28.In the item numbered (ii) of the letter:

(a)It is said that ‘workplace bullying is a weekly event’.  The only person who is alleged to have engaged in bullying seems to be the Mayor and, even then, the complaint is put no higher than that he ‘may well be properly described as a workplace bully’.  Taken alone, without further information, that is a meaningless statement;

(b)as to who it is alleged was bullied, there is no specific information disclosed in the letter.  There is merely reference to an ‘honest, pleasant and efficient senior aged working lady’ who is said to have resigned rather than ‘continue to carry an unnatural burden of stress’ and a reference to ‘other staff with elevated stress levels’.[80]

29.In any event, it is not apparent that bullying would fit any of the criteria in s.16(b) of the WPA ...  It is notorious that bullying and other interpersonal failures occur in workplaces.  To make an unvarnished statement to that effect is not to allege a maladministration.

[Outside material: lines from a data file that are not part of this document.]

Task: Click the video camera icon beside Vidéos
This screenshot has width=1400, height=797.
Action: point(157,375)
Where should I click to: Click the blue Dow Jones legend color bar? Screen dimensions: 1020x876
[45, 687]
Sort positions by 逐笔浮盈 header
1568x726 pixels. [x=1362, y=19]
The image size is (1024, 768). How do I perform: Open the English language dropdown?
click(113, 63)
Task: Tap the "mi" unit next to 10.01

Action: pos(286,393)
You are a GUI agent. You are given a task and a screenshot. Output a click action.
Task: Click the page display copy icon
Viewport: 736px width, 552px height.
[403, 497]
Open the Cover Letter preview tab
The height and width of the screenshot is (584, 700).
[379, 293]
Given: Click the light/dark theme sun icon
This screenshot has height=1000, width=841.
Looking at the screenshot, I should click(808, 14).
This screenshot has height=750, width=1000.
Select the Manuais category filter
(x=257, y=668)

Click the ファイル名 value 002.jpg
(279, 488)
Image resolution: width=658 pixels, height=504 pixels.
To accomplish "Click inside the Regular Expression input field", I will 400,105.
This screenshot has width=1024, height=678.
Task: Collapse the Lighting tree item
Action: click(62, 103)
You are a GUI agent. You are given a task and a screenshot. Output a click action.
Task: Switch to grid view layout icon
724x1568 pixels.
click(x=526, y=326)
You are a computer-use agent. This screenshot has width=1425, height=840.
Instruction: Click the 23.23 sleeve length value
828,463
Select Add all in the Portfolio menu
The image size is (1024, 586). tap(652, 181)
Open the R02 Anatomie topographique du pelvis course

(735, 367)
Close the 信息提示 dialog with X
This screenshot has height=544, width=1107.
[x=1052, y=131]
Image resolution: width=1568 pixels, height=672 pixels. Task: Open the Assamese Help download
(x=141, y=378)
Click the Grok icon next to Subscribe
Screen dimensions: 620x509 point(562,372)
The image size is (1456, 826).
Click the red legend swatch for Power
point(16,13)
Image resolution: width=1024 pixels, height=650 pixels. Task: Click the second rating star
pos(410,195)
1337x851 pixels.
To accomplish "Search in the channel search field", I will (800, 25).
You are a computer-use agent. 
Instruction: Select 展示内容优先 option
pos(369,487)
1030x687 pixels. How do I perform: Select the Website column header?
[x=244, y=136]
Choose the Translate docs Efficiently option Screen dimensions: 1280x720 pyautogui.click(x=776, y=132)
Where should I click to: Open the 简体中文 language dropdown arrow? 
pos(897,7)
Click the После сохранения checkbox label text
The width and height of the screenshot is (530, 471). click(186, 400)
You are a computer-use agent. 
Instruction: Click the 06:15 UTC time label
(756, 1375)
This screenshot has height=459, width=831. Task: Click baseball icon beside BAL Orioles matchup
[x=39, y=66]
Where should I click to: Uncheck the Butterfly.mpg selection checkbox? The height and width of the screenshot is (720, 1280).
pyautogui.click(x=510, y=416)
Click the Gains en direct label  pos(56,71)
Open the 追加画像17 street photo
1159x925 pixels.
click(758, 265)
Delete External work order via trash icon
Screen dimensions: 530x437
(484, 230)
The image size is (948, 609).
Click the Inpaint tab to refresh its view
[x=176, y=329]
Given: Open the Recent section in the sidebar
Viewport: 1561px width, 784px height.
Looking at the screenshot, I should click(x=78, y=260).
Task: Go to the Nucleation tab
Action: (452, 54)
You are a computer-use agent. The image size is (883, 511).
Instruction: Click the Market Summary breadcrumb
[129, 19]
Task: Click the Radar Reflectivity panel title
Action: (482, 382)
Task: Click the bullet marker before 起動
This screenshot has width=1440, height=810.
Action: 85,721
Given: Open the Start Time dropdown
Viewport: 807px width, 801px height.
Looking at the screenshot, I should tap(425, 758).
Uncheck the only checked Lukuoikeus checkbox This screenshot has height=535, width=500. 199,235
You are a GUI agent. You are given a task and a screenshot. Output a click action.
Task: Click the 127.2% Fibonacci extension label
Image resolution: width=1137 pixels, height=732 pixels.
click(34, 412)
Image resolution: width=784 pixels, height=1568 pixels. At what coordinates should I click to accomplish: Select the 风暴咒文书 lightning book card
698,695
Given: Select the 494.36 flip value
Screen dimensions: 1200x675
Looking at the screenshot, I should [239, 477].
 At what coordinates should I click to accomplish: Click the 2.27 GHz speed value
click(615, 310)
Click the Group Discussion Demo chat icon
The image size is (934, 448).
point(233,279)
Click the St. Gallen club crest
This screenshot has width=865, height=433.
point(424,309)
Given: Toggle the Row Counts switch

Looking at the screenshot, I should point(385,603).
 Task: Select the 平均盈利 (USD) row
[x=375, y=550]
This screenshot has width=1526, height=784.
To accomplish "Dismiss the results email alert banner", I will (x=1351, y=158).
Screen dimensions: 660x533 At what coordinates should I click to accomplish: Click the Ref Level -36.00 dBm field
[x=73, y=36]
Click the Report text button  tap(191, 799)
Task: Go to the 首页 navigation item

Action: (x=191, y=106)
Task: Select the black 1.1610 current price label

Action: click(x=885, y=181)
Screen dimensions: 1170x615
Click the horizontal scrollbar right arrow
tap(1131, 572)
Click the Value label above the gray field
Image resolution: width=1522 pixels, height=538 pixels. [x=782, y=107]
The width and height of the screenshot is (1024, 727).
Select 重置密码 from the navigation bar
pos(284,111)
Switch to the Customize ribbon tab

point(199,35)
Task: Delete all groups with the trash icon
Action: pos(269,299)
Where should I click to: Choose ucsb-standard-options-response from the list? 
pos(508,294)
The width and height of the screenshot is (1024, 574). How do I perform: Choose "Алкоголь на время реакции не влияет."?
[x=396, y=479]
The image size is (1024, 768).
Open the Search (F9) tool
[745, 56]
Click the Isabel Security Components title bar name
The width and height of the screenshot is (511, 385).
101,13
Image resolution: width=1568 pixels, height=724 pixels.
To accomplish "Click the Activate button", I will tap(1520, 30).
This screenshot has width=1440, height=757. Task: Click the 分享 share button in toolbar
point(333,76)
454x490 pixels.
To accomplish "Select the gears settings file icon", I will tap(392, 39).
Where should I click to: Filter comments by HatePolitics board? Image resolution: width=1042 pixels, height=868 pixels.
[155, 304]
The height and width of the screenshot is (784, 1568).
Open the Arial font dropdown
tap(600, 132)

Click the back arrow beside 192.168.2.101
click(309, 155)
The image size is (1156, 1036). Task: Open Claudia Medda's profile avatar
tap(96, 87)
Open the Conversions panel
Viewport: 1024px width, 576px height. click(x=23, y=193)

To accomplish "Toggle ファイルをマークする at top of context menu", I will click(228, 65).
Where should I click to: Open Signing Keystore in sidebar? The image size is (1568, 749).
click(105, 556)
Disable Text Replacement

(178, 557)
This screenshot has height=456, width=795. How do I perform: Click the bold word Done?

30.Item (iii) in the letter alleges, in the most general way, that ‘procurement aberrations’ occur.  It cannot be said that this is a disclosure of ‘conduct’ which could fit any of the s.16(b) WPA or s.13(1) PIDA criteria.

31.Item (iv) of the letter does not appear to disclose anything.

32.Not only does this letter seem to be dependent upon an earlier letter for its proper interpretation, it also purports to be a response to yet another letter.  It is submitted that the Court ought not conclude that this one element of a three document exchange can be taken alone, without its context and accorded the requisite statutory characterisation as a public interest disclosure.”

  1. [187]
    The defendant’s submission above refers expressly to WPA at sections 15 and 16 and by using words found in WPA at section 18[81] the submission impliedly refers to section 18. Each of those sections specifies a topic which falls within the definition of PID. The defendant made no express reference to WPA s 17 in his submission.

Mr Gardem’s submissions on whether his letter of 27 June 2008 was a “public interest disclosure”

  1. [188]
    Mr Gardem submitted[82] that the letter of 27 June 2008 should be read with the prior letter Mr Gardem wrote to the Minister for Local Government Sport and Recreation to determine whether the combined documents are a PID
  1. [189]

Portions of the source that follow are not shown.